__Short exercise__.
Gather every line in the records below that contains the word "width".

__Task material__.

━━━━━━━━━━━━━━━━━━━━━━━━━━━━━━

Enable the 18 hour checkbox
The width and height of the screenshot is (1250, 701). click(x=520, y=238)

━━━━━━━━━━━━━━━━━━━━━━━━━━━━━━

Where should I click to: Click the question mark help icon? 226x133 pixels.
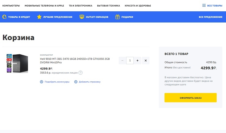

━━━━━━━━━━━━━━━━━━━━━━━━━━━━━━

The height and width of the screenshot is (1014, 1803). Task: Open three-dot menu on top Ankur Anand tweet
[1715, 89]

━━━━━━━━━━━━━━━━━━━━━━━━━━━━━━

__Correct response__.
The width and height of the screenshot is (1250, 701). click(x=520, y=238)
The height and width of the screenshot is (1014, 1803). Task: Open three-dot menu on top Ankur Anand tweet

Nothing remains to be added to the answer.